Sobre Anne Frank, frequentadora fala em vitimismo e Museu do Holocausto reage

Entidade defendeu o relato deixado pela adolescente judia e afirmou que narrar o sofrimento não significa transformá-lo em identidade

Publicado em 18 de setembro de 2026 às 08:18

Coleção de fotos de Anne Frank - 
Coleção de fotos de Anne Frank -  Crédito: Anne Frank Stichting, Amesterdão / fotógrafo desconhecido

Uma declaração feita durante a 28ª Bienal Internacional do Livro de São Paulo provocou críticas nas redes sociais após uma jovem classificar O Diário de Anne Frank como o pior livro que já havia lido e definir a adolescente como "vitimista". Diante da repercussão, o Museu do Holocausto se manifestou sobre a forma como o relato de Anne Frank tem sido interpretado.

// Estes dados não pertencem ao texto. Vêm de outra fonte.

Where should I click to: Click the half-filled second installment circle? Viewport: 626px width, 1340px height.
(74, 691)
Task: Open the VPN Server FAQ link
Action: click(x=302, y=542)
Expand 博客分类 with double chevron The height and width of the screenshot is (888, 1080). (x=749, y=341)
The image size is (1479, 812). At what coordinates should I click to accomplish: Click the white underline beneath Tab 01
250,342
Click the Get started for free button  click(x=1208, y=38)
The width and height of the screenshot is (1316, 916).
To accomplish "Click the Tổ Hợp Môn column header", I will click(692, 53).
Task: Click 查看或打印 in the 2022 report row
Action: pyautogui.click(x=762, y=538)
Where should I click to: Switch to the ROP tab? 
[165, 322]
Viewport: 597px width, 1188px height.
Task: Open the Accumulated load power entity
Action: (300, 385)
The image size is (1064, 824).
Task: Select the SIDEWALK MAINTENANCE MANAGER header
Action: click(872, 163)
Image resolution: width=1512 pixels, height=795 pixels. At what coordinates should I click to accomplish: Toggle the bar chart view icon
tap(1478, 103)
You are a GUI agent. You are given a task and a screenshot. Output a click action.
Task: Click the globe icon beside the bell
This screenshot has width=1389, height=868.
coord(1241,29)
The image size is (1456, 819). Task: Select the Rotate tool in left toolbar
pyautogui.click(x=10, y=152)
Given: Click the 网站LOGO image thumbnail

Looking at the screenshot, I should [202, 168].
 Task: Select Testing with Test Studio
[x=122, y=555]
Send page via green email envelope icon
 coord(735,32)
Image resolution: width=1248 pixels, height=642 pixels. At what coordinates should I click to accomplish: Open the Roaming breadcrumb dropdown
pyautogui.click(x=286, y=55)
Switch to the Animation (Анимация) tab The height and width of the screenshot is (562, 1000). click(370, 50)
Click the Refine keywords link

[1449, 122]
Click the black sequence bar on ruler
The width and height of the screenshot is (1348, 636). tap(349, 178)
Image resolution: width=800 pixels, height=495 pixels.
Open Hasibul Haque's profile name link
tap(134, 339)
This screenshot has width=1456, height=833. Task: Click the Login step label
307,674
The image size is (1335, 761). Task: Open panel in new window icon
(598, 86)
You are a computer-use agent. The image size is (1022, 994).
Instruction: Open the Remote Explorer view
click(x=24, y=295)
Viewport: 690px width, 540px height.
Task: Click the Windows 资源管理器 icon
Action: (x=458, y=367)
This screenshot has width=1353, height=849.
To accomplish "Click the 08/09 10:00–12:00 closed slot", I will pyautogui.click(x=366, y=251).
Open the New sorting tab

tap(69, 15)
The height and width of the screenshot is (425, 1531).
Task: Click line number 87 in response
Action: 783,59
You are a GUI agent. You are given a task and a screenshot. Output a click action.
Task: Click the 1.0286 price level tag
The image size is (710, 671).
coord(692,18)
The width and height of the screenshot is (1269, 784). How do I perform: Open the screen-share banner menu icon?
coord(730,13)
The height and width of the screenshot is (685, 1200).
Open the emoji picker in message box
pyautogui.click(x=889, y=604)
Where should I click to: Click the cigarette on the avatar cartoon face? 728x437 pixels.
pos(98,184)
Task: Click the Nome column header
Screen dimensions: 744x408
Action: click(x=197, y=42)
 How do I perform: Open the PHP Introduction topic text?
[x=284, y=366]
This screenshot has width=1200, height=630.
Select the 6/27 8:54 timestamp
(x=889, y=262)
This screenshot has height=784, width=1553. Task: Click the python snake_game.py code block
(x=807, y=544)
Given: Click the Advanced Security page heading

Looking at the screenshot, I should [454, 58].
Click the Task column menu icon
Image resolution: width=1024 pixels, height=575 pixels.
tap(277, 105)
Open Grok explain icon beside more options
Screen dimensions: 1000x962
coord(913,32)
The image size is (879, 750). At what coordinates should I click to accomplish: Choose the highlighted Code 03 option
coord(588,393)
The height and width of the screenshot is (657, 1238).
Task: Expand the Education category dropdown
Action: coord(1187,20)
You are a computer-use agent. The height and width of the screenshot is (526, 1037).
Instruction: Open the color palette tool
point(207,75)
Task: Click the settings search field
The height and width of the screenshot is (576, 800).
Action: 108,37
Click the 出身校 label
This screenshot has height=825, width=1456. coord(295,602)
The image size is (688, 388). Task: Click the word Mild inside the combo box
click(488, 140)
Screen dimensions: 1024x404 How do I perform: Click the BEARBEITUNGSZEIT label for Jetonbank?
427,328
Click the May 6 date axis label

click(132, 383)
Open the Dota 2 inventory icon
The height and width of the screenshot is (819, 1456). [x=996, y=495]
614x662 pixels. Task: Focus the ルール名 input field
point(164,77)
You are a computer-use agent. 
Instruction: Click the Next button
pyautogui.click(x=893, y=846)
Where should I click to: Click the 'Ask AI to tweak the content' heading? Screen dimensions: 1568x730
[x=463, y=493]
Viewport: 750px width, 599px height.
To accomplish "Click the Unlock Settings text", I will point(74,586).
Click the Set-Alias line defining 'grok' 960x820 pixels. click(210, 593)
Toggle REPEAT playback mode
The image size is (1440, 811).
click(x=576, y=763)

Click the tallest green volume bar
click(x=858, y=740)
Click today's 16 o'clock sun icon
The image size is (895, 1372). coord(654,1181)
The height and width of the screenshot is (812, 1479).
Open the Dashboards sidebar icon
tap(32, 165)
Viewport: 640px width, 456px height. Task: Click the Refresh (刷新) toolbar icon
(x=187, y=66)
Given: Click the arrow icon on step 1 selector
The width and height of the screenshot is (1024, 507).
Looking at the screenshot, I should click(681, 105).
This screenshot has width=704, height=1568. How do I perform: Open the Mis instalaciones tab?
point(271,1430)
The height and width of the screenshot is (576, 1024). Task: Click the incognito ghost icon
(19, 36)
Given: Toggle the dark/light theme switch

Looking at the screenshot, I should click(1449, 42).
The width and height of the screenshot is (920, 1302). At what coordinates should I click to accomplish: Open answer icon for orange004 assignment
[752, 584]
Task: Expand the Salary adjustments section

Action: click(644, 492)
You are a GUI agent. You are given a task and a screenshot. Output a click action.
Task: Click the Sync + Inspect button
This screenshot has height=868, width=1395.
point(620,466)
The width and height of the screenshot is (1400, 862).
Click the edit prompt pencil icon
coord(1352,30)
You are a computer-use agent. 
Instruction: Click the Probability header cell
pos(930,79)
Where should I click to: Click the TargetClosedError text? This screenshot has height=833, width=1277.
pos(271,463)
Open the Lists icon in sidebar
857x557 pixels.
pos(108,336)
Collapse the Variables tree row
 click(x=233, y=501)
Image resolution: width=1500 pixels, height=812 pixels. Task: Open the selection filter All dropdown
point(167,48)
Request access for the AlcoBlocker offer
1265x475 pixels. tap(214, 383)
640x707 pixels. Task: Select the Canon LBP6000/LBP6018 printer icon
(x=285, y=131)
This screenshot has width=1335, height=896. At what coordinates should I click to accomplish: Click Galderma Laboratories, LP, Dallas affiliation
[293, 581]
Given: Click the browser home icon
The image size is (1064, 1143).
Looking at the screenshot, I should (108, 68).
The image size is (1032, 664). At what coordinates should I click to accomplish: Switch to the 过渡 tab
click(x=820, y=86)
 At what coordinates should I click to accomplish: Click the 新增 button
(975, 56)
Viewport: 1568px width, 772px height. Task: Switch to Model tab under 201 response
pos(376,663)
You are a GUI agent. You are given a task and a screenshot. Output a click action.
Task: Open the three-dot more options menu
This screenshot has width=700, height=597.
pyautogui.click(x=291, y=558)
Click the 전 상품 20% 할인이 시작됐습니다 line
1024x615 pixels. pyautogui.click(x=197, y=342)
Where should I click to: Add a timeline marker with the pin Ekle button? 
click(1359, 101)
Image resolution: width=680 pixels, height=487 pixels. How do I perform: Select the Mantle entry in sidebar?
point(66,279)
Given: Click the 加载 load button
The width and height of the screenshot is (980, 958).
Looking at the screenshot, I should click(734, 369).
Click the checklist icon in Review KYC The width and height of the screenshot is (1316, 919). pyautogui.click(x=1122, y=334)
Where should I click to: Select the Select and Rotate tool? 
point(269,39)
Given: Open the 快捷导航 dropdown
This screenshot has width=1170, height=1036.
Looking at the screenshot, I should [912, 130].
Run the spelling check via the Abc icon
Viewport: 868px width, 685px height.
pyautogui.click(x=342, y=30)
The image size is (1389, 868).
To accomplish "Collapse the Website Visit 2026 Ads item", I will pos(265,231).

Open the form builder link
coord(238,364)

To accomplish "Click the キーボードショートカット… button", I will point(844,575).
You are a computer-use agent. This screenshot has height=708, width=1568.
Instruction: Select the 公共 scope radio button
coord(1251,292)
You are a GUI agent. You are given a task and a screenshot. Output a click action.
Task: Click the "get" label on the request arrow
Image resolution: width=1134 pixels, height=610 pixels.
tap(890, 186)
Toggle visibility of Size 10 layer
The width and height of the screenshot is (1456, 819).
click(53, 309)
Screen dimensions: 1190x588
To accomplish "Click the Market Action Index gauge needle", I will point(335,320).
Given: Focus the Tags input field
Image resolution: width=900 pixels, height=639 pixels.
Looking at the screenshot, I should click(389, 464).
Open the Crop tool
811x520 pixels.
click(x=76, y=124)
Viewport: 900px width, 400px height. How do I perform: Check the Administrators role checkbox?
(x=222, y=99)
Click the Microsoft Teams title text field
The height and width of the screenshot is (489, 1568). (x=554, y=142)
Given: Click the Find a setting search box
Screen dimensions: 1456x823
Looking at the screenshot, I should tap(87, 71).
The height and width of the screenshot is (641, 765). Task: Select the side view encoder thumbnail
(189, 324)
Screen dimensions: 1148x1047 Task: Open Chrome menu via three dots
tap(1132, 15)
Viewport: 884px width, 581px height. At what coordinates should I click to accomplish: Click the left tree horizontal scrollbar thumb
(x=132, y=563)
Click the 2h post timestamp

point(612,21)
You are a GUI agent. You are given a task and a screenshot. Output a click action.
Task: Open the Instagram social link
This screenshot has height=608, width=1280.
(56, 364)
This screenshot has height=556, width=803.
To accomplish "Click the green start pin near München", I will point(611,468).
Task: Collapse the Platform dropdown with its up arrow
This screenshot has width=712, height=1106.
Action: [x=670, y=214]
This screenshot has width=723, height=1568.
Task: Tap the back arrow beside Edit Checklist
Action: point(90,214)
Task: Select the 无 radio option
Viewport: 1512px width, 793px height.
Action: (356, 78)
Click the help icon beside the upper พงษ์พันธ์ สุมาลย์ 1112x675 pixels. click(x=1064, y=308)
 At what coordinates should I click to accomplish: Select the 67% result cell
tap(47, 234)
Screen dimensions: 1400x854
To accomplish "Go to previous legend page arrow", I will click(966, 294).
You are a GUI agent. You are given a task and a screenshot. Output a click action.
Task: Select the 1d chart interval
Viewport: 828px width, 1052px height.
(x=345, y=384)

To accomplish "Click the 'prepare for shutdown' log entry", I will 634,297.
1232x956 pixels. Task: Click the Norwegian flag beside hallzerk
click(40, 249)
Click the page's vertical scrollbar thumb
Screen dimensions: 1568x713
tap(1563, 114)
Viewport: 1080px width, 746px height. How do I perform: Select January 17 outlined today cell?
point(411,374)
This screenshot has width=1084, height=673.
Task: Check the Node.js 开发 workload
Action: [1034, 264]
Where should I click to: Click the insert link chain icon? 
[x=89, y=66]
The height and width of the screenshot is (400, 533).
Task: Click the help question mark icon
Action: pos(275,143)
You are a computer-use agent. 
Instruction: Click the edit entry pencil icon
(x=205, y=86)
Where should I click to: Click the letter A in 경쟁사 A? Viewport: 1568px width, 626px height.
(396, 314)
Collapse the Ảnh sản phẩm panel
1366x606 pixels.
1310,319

Em uma publicação nas redes sociais, a instituição ressaltou que o diário precisa ser compreendido dentro do contexto em que foi escrito: por uma adolescente que vivia escondida e era perseguida pelo regime nazista durante a Segunda Guerra Mundial.

“Diante dos recentes questionamentos sobre a postura e a escrita de Anne Frank, é importante lembrar: seu diário é o registro de uma adolescente submetida à perseguição nazista. Narrar o sofrimento não significa fazer dele uma identidade”, afirmou o Museu do Holocausto.

Comentário ocorreu durante a Bienal

O episódio ganhou repercussão depois que um vídeo gravado durante a Bienal do Livro mostrou uma jovem sendo questionada sobre qual seria o pior livro que já havia lido.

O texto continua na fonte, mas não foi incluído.